'The Rush Limbaugh Show' Has Been Dropped, But Why?
After decades of spouting his brand of crass controversy on air, Rush Limbaugh's show has been dropped by WIBC, the Indianapolis radio station that has hosted the show for a long time. After 22 years, the incredibly popular conservative talk show The Rush Limbaugh Show will no longer be broadcast from Indy come July 3, reported PR Newswire.
Los Angeles-based syndicator Premiere Networks, alongside WIBC's parent company Emmis Communications, announced the end of their partnership, directly ending Limbaugh's show after its current contract runs out. Emmis allegedly pays a hefty sum to air The Rush Limbaugh Show — though the station declined to say how much — but Premiere also reportedly has control over some of the show's advertising inventory.
Emmis’ local market manager, Charlie Morgan, told The Indianapolis Business Journal that the decision to drop the show was due to the company's long-term direction, and that discussions about ending the the conservative talk show had begun some 18 months before the decision was made.
It’s not an inexpensive show to air, so there is a business element to the decision. But this has more to do with the long-term direction of the station. ... We began to discuss how we plan for long-term dominance in this format, and that’s what led us to this result.

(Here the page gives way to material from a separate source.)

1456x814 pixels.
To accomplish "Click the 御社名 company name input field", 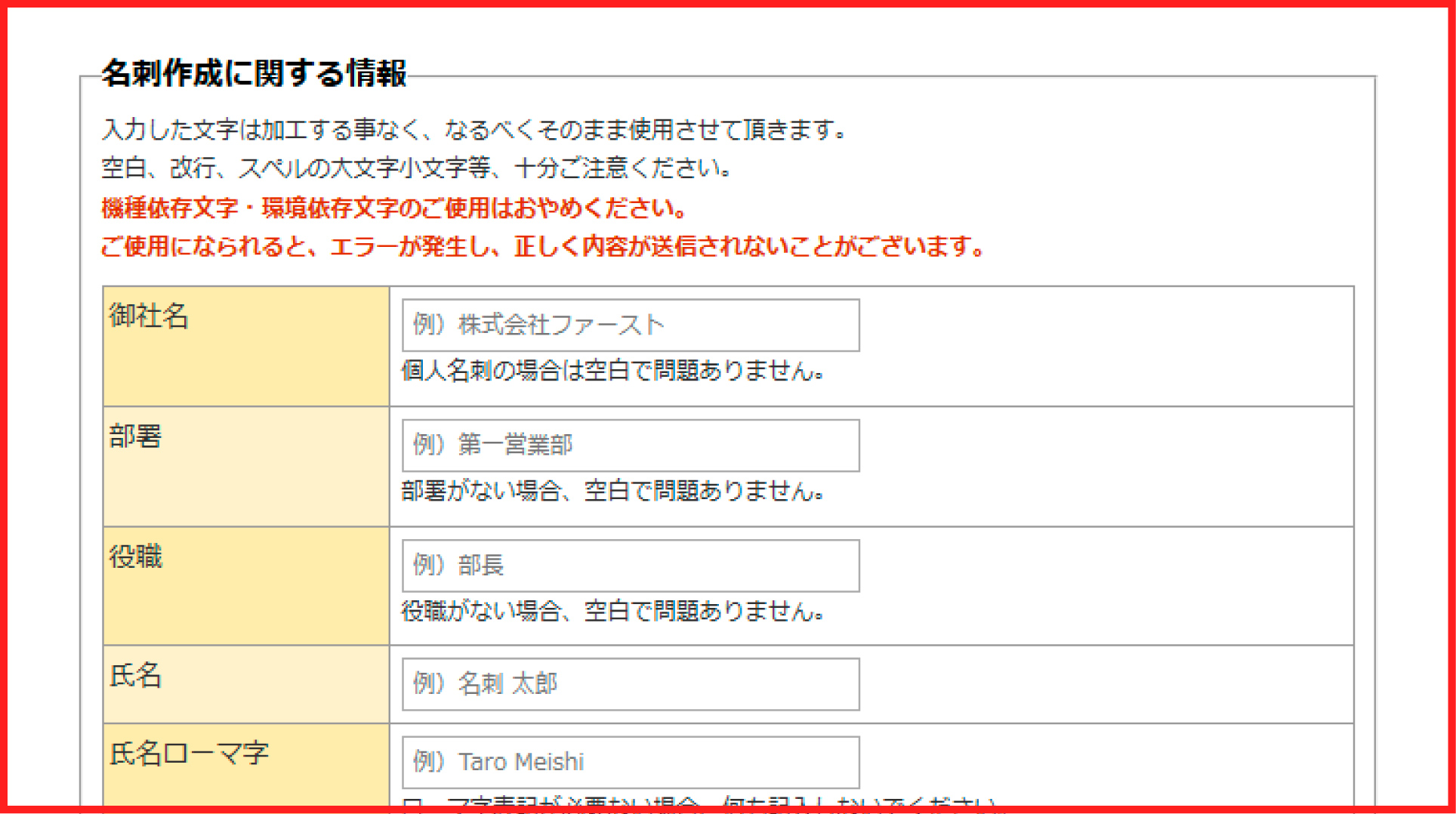I will click(x=630, y=325).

Bustle has not yet received a response from either The Rush Limbaugh Show or Emmis Communications for comment or confirmation.

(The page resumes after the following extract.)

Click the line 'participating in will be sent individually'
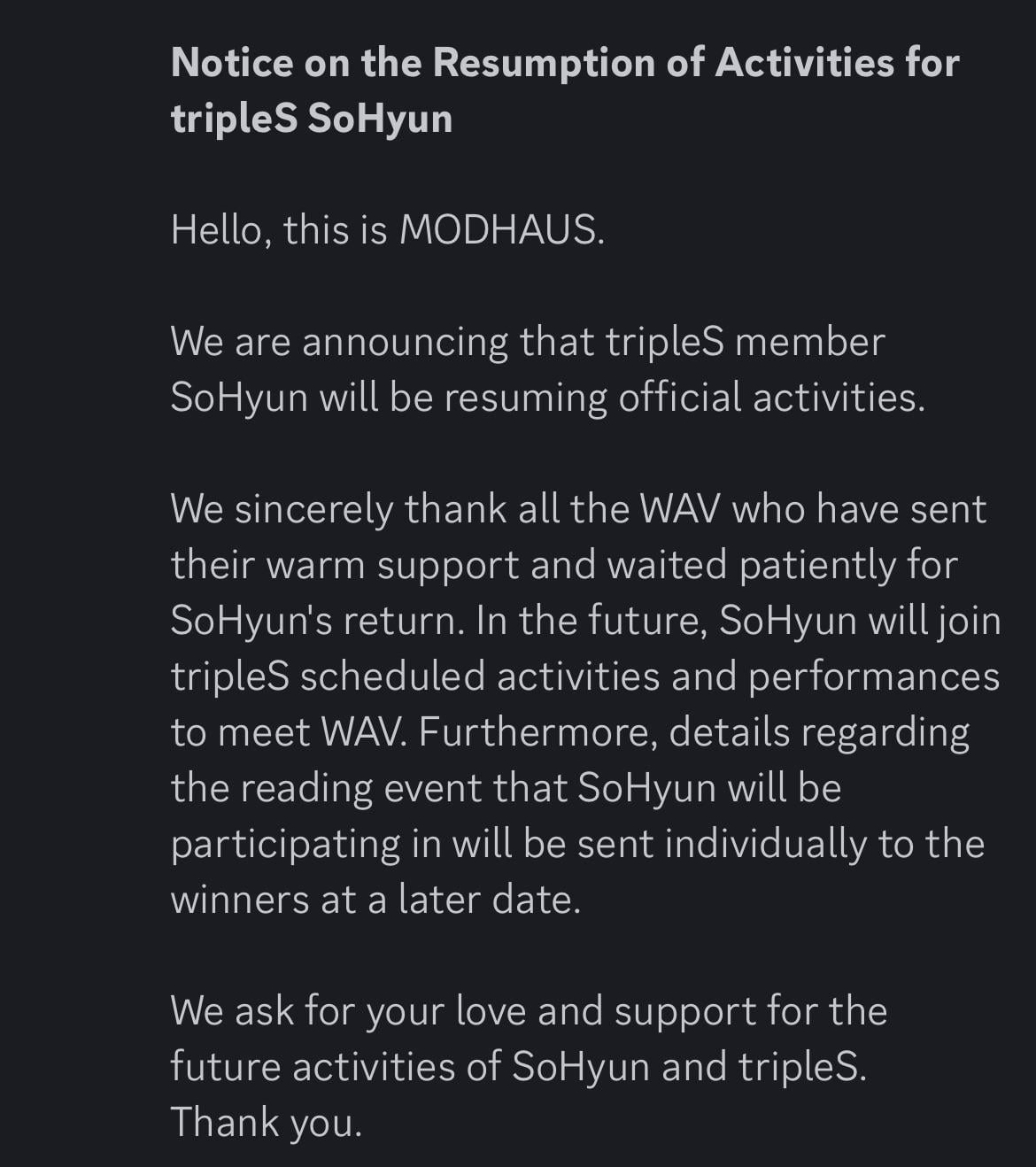This screenshot has width=1036, height=1167. 577,844
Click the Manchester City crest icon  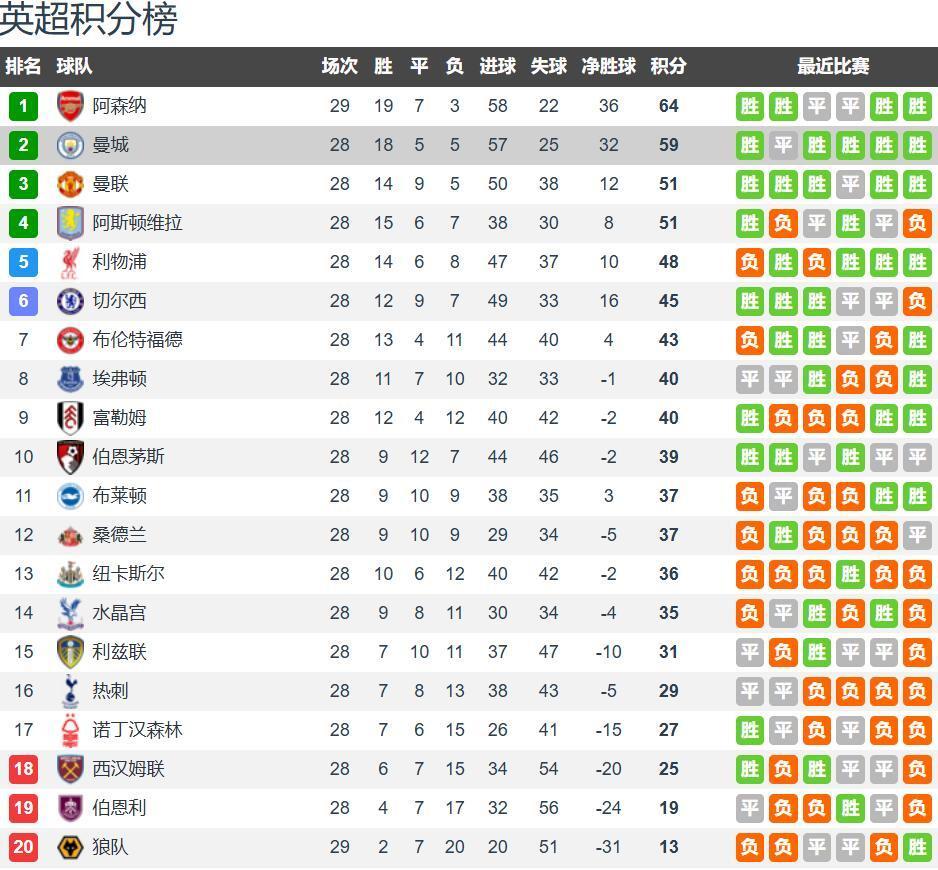click(x=70, y=145)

Perhaps the decision lies behind Limbaugh's trouble with advertisers, which allegedly began following his attacks on Sandra Fluke — he had called the law student who was denied the right to speak at a contraception hearing a "slut" and "prostitute" — which resulted in a revenue exodus as 140 companies dropped their advertising from The Rush Limbaugh Show. Morgan indicated that possibility to The Indianapolis Business Journal as he said that the company began notifying advertisers of the change on Monday:
We believe this could open us up to a new group of advertisers.

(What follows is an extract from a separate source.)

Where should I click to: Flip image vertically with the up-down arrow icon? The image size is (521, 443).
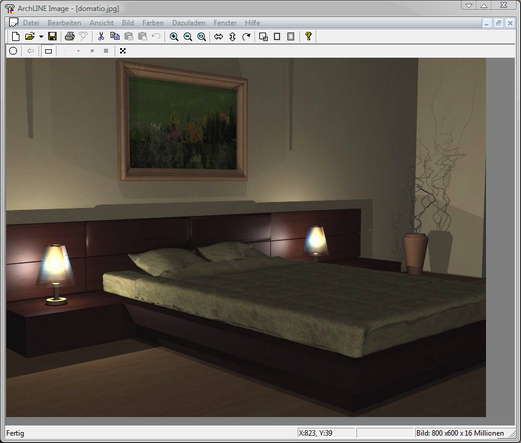tap(232, 37)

The fallout from Limbaugh's advertising problem seems to have spilled over into talk radio in general, as brands look to sidestep their association with potentially inflammatory programming. The social media campaigns that railed against Limbaugh's remarks on Fluke had unintentionally spooked companies from advertising on similar programs, The Wall Street Journal reported, affecting the industry even more so than it did The Rush Limbaugh Show, its intended target.
Media Matters, the liberal watchdog group that led the social media charge against Limbaugh in 2012, wrote that the right-wing host's presence in the talk radio industry is bad for business as a whole, considering his format of provocation. Perhaps the reports of WIBC pulling his show is an indication that radio shows are making a conscious effort to evade angry controversy in the hopes of winning back advertisers.